I consider experiences to be deposits into my Bank of Well-Being. When I do that, I am saving for a “rainy day”. The day that my cat has to be rushed to the vet, the moment that I learn something has happened to a dear family member, the day I’m fired. Yes, I’ll experience typical emotional duress due to the event but I will return to a normal state quickly due to my deposits. This ability to bounce back is called resiliency and when you indulge in the good times, it helps the bad times pass.
What are treats then?
When I think about treats, I think about experiences when I am gaining and giving physically, emotionally, mentally, and spiritually. Some of my treats are:
- Enjoying birthday cake at a party.
- Floating in a sensory deprivation chamber.
- Having tea with a friend and actively listening to them share.
- Reading, especially in nature.
- Stopping in to see family or friends.
- Trying to solve an issue that is complex.
- Learning about others.
- Practicing yoga in the morning.
- Being honest (vulnerable) in conversations where I need to express my feelings.
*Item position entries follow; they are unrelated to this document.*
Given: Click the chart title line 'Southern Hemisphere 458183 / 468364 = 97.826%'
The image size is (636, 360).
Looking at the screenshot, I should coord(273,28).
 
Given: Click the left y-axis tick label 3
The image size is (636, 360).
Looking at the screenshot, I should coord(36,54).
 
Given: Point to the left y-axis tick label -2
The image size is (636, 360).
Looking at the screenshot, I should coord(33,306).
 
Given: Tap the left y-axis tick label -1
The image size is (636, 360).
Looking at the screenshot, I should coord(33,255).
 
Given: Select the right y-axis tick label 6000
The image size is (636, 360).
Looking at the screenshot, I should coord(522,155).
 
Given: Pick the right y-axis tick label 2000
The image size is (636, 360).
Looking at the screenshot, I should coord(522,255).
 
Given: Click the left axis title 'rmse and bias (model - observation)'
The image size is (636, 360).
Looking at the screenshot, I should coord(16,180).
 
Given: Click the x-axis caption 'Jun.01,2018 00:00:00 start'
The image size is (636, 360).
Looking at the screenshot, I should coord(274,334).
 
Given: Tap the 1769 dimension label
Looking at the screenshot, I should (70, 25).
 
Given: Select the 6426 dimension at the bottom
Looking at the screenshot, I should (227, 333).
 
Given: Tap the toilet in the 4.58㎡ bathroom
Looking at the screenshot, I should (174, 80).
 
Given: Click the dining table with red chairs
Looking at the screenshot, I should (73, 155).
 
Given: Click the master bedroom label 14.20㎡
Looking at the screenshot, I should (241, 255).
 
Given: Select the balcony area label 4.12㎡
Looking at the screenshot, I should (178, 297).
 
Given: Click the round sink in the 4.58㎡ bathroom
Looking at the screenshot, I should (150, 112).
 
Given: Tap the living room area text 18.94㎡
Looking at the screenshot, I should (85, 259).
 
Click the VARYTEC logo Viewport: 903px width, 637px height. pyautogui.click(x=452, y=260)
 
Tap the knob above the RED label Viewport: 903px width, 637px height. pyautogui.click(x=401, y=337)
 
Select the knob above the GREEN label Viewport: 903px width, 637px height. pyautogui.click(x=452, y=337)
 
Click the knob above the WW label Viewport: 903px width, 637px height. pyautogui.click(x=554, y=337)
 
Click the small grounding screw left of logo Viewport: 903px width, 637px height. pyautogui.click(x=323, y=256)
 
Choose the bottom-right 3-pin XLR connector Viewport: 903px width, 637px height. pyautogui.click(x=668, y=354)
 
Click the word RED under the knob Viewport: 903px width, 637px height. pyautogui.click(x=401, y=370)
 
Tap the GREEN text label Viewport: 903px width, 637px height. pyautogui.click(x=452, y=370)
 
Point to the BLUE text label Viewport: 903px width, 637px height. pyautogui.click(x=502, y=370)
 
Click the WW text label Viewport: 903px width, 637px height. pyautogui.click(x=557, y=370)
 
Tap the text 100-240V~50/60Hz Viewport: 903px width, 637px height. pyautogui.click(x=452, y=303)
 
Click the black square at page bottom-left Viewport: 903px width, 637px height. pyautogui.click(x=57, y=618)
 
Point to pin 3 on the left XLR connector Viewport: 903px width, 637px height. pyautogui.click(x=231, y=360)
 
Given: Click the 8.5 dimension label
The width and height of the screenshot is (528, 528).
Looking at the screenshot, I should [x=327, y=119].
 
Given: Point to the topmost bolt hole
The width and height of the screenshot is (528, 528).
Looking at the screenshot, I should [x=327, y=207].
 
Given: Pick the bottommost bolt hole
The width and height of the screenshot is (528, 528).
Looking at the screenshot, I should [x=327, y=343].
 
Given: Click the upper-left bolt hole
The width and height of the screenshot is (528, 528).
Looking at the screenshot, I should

- Taking holidays with family.
Dealing with (Insert Your Thing Here)
I purposely put the birthday cake first on that list. Everyone has their own “birthday cake”. Maybe it’s Cola or potato salad or fried chicken. I can hear you saying “I’m like you, I will eat the whole cake.” I feel for you, deeply. That is a tough thought to have, knowing the social and emotional consequences of eating or not. It’s difficult to work through that. Here are some questions I’ve asked myself to get through the social situations:
- Do I eat this item outside of these social situations?
- With birthday cake, the answer is no. That makes it easier to enjoy.
- Am I able to confide in another attendee who will help me stay on track?
- If you aren’t able to do it yourself, ask for help.
- How often do I experience this situation?
- Once a week? Once a year?
- Will eating this make me feel better or worse, mentally and physically?
- If it’s not going to make you feel good, don’t put it in your mouth.
Reframing treats to align with my values has helped me to grow in areas that nourish my well-being. On a day to day basis, I take time to build resiliency in different ways that I consider treats. My favorites are: yoga first thing in the morning, tea as soon as I get to work and my nightly after dinner walk. By having three treats a day in this form, I don’t feel any guilt when I go to a birthday party and enjoy cake because I know that my efforts otherwise will make up for the event.
I can hear the question percolating: What about your weight? What happened there? I’ve been in maintenance since early June 2017. I have a weight range that I have been in for two months and am working on maintaining that weight range through day-to-day actions that compound as I indulge in them as treats.
Give This a Try
Take some time to think about: What are your food treats? How do you feel about them? What are your non-food treats? What do you do that makes you feel amazing?
Implement one of your own treats and see how it goes.